**Exercise**
All of the records must be set down again word for word.

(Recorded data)
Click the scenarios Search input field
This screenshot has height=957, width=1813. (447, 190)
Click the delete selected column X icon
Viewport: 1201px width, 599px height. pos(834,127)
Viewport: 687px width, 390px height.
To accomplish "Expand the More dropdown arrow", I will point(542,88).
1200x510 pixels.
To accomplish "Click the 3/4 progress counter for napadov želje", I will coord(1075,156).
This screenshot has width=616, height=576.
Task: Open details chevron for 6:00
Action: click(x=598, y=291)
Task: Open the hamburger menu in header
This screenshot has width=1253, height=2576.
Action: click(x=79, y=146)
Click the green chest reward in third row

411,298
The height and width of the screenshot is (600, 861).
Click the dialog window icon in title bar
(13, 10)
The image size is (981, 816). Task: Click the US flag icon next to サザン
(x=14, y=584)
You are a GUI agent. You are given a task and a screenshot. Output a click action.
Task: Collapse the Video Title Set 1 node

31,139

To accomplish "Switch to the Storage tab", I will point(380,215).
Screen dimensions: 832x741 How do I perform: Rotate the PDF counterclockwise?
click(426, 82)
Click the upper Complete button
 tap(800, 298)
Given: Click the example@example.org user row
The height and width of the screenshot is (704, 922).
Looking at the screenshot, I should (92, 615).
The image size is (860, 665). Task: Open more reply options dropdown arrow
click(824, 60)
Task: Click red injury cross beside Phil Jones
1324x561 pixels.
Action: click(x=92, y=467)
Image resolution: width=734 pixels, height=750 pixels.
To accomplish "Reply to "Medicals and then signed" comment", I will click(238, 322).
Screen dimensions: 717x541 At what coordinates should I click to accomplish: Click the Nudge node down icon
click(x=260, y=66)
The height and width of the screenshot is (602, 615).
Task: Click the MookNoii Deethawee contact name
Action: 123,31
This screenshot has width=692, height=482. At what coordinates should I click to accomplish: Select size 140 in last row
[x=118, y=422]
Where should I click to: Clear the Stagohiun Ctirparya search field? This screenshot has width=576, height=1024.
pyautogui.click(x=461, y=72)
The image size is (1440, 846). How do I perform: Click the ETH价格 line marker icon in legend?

**Task solution**
Click the scenarios Search input field
This screenshot has height=957, width=1813. (447, 190)
Click the delete selected column X icon
Viewport: 1201px width, 599px height. pos(834,127)
Viewport: 687px width, 390px height.
To accomplish "Expand the More dropdown arrow", I will point(542,88).
1200x510 pixels.
To accomplish "Click the 3/4 progress counter for napadov želje", I will coord(1075,156).
This screenshot has width=616, height=576.
Task: Open details chevron for 6:00
Action: click(x=598, y=291)
Task: Open the hamburger menu in header
This screenshot has width=1253, height=2576.
Action: click(x=79, y=146)
Click the green chest reward in third row

411,298
The height and width of the screenshot is (600, 861).
Click the dialog window icon in title bar
(13, 10)
The image size is (981, 816). Task: Click the US flag icon next to サザン
(x=14, y=584)
You are a GUI agent. You are given a task and a screenshot. Output a click action.
Task: Collapse the Video Title Set 1 node

31,139

To accomplish "Switch to the Storage tab", I will point(380,215).
Screen dimensions: 832x741 How do I perform: Rotate the PDF counterclockwise?
click(426, 82)
Click the upper Complete button
 tap(800, 298)
Given: Click the example@example.org user row
The height and width of the screenshot is (704, 922).
Looking at the screenshot, I should (92, 615).
The image size is (860, 665). Task: Open more reply options dropdown arrow
click(824, 60)
Task: Click red injury cross beside Phil Jones
1324x561 pixels.
Action: click(x=92, y=467)
Image resolution: width=734 pixels, height=750 pixels.
To accomplish "Reply to "Medicals and then signed" comment", I will click(238, 322).
Screen dimensions: 717x541 At what coordinates should I click to accomplish: Click the Nudge node down icon
click(x=260, y=66)
The height and width of the screenshot is (602, 615).
Task: Click the MookNoii Deethawee contact name
Action: 123,31
This screenshot has width=692, height=482. At what coordinates should I click to accomplish: Select size 140 in last row
[x=118, y=422]
Where should I click to: Clear the Stagohiun Ctirparya search field? This screenshot has width=576, height=1024.
pyautogui.click(x=461, y=72)
The image size is (1440, 846). How do I perform: Click the ETH价格 line marker icon in legend?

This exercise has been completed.